I have done this by cutting the shafts on a 45 and gluing then together with Gorilla glue and fiberglassing the outside.Is there a better-stronger way? Should I put a rod of something glued inside?


I would pin them
I would probably make a V jig. cut the paddle at 45. Using the jig drill a pin hole into each piece and epoxy the pieces together. Once that is setup, I would either fiberglass over the area or better yet, run carbon fiber tape and epoxy over the shaft. You could even cut a design into the end of the carbon fiber to create a pattern and make it a decorative piece as well as a structural one.

One consideration
I’m not too experienced with wood-working, but I do know basic physics. The closer you put the joint to the grip end, the less stress it will recieve. The closer you put the joint to the spot where you grip the shaft with your lower hand, the more stress it will recieve. Best to keep the joint as high as you can while still having the working room you need.

To shorten
I’d cut it just below the grip. Cut the grip wings off the grip and refit/relaminate to the shaft forming a new grip.

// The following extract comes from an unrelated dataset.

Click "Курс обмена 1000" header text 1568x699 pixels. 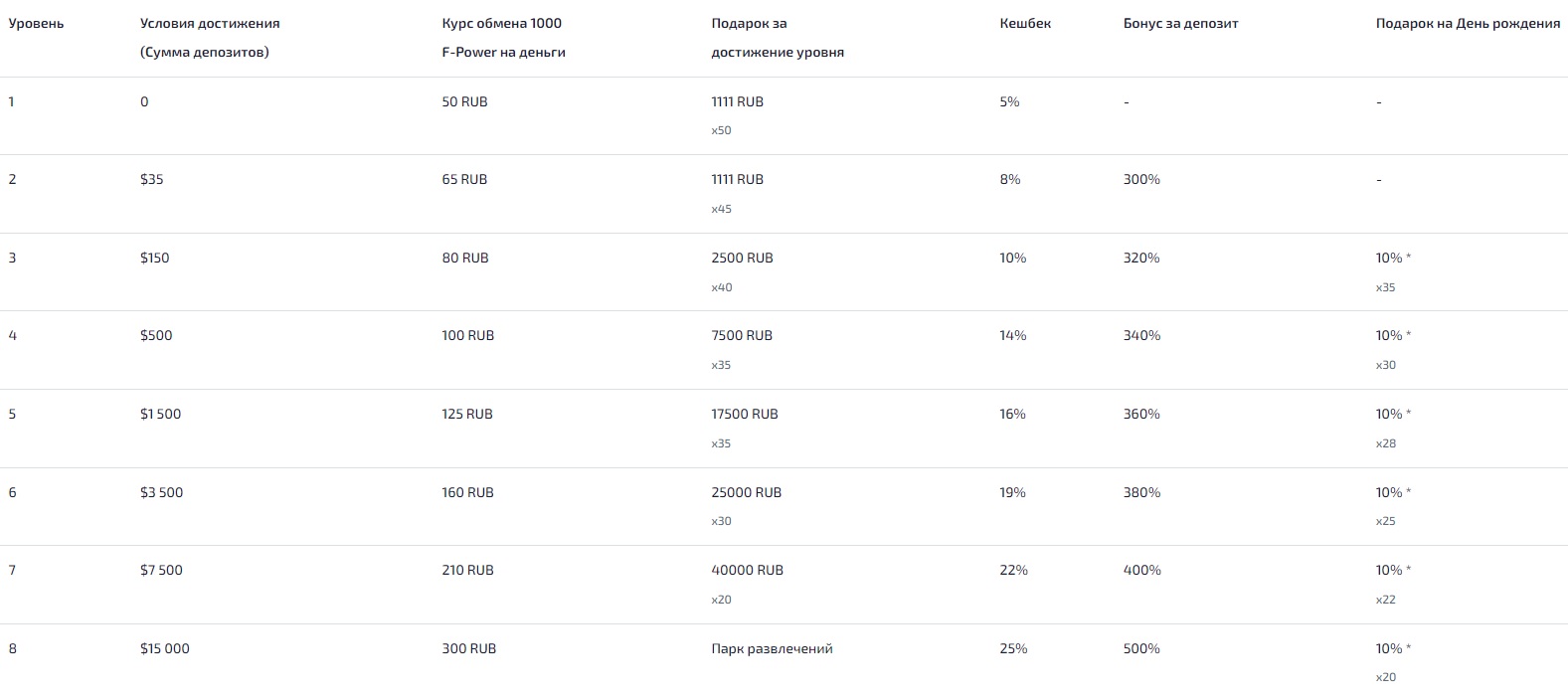point(501,23)
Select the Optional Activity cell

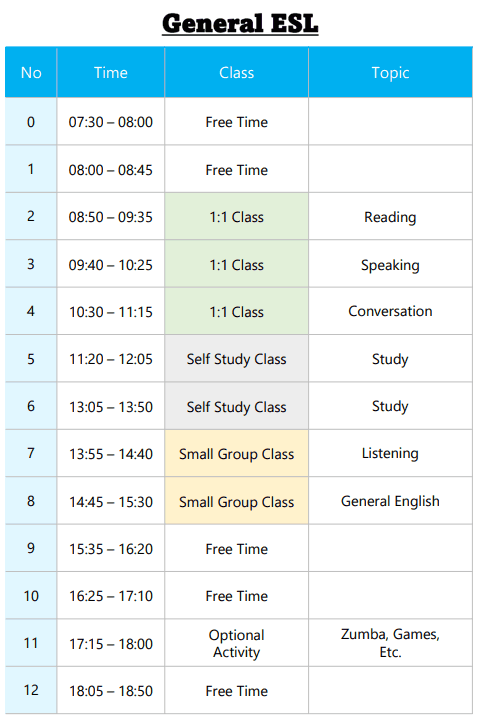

For all the info,I really appreciate this board.That last idea-to leave the main shaft intact-great-I never thought of that.What length and size pins and made of what for lengthing?


Exactly how I thought it might be done…

– Last Updated: Apr-12-08 7:47 AM EST –

...Make sure you allow for the width of the saw cut. The cut should line up with the inside of the "wings" - not the outside of the shaft. Otherwise, you'll lose your blade width on both sides.

I would recommend gluing the base (flat cross-section) of the cut-off grip section to a square block of scrap, in such a way that the block will line the grip up with a table saw fence and hold the grip in position for the cuts. Use a large enough piece of scrap that it keeps your hand away from the blade.

Much safer and more accurate than attempting to make the cuts free-hand.

Adjust the fence so the cut leaves the loose piece ("wing") on the outside of the blade (not between the blade and the fence). Then use another piece of scrap to push the removed stock away from the blade. Better yet - using a dedicated "pusher", feed the grip/scrap combination all the way through the blade, and let the "wing" get pushed by the piece cut off the scrap. Turn off saw, remove stock, turn glued-up piece over, repeat cut...

I recently replaced a lousy grip
on a free homemade paddle to see if I could do it. I built a jig for the tablesaw, a sled they call it and clamped the shaft to it at a 60-80? degree angle for more glue surface. I did not use the fence. The sled held the paddle steady and the grip was the loose end after the cut. Did the same with the new grip that I glued up on a short shaft. No gorilla glue, pins or fiberglass. That would be overkill. Just titebond II. And I guarantee it is plenty stong. I thought the scarf joint looked cool so I made another grip with a number of scarf cuts in alternating wrc and basswood to give it an unusual appearance. As guideboatguy said, not as much stress up there as near the blade or even mid shaft.

Sounds similar
to the way I shortened a BB paddle. NT suggested the “V” cuts, and I was too lazy to construct a sled, so I just used a pullsaw and did it freehand. Worked reasonably well, but the berries would be to have a radial arm saw or at least a power miter saw to make accurate, duplicate cuts. And I pinned the grip pieces athrough the shaft for security.